Can constraint actually drive business innovation?
The world at large will often rely on a scattergun approach to creativity and innovation. After all, shackling artists, designers and so on in their endeavors will typically produce less effective results. However, is intelligent constraint actually a gateway to success?
Well, according to research from Mckinsey & Company, the answer appears to be yes, especially in the world of business.
The ‘think outside the box’ mentality that many enterprise leaders try to adopt would suggest, by its very nature, that restraint actually stifles creativity. However, the opposite is in fact true.
For example, thorough strategy mapping practices can ultimately make any objectives easier to meet further down the line. Without any guidelines at all, big organisations in particular will struggle to coordinate all of the applicable stakeholders when trying to innovate, and consequently fail.
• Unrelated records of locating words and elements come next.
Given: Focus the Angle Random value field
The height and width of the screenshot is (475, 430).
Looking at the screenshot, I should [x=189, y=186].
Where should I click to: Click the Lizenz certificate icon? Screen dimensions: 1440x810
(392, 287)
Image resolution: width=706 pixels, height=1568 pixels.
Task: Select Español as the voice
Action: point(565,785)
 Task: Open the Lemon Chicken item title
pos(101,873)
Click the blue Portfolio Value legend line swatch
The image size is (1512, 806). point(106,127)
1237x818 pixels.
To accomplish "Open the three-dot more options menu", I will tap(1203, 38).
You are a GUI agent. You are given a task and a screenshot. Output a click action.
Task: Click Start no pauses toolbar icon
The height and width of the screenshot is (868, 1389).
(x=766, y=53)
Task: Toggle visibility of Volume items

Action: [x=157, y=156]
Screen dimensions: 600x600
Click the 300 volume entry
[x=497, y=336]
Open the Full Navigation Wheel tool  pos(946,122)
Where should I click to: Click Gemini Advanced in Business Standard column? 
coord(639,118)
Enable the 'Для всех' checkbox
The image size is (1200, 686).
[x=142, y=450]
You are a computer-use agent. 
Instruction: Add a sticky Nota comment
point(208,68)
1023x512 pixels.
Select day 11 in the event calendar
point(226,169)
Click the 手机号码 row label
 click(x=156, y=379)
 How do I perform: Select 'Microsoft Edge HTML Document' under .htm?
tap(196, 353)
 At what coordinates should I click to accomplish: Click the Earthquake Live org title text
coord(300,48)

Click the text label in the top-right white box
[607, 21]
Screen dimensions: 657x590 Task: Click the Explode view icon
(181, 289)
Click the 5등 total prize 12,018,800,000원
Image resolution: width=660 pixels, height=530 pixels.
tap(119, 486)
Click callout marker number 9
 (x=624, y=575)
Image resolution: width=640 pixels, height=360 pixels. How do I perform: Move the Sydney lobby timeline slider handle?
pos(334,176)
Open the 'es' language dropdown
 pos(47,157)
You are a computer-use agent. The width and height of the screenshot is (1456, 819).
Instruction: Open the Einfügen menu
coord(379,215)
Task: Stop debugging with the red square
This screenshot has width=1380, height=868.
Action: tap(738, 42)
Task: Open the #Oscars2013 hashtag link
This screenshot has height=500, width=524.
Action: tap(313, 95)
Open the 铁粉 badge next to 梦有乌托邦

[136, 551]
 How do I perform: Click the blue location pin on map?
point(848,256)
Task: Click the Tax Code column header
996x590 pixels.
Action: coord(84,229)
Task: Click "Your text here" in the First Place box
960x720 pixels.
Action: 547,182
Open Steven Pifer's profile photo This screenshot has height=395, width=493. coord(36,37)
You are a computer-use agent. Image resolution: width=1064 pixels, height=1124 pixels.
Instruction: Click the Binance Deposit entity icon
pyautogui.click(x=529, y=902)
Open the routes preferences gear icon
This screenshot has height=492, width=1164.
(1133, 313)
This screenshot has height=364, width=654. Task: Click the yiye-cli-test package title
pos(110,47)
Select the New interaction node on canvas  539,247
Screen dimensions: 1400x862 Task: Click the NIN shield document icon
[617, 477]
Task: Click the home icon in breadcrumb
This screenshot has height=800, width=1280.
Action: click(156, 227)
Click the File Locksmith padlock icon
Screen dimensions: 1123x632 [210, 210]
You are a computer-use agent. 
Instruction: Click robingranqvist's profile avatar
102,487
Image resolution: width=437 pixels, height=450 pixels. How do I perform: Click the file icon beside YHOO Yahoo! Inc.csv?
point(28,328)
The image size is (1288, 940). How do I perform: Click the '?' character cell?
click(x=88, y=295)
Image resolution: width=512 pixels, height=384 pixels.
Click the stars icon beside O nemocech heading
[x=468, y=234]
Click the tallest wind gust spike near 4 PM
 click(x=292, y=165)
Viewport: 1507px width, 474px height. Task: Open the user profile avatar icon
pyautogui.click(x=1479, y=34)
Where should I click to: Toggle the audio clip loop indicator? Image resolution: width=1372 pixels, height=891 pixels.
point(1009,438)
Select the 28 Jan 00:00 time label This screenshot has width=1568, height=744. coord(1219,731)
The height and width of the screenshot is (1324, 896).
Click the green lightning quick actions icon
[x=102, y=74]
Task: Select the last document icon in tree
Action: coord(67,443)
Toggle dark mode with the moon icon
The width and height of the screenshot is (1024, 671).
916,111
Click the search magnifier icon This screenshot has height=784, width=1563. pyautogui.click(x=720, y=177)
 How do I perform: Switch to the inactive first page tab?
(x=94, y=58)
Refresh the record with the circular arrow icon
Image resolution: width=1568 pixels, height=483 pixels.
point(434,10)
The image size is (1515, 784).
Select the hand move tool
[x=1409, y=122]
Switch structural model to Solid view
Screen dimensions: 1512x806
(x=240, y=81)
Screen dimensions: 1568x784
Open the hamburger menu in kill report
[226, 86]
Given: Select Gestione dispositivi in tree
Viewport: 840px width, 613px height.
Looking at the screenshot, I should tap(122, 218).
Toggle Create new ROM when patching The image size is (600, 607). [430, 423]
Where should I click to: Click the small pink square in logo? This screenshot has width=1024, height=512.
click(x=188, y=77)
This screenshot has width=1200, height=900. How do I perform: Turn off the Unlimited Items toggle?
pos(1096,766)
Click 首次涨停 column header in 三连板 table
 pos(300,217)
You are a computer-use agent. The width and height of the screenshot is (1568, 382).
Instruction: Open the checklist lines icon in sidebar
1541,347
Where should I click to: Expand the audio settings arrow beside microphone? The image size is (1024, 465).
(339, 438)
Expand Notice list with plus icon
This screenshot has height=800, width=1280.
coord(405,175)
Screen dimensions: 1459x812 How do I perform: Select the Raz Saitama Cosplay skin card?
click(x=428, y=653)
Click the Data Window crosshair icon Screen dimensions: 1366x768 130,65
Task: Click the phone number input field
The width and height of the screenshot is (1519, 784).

While seeking innovation is, of course, absolutely critical in today’s enterprise environment, it is by no means easy. Using technology as an example, organisations may choose to latch on to the latest and greatest in software just because it is new, rather than weigh up the tangible benefits.
Intelligent constraints create an environment which allows for innovation while also providing guidelines within which the boundaries can be pushed. At the end of the day, a wrong decision can cost a swathe of time, resources and money, so ensuring that any innovative processes will ultimately yield positive results is the first hurdle to surpass.
As pointed out by McKinsey & Company, too much constraint can stifle innovation, while too little is just as detrimental.
Ultimately, simple guidelines and rules can outline the give and take that the company has available, and should, in theory at least, create a breeding ground for thorough and effective innovation.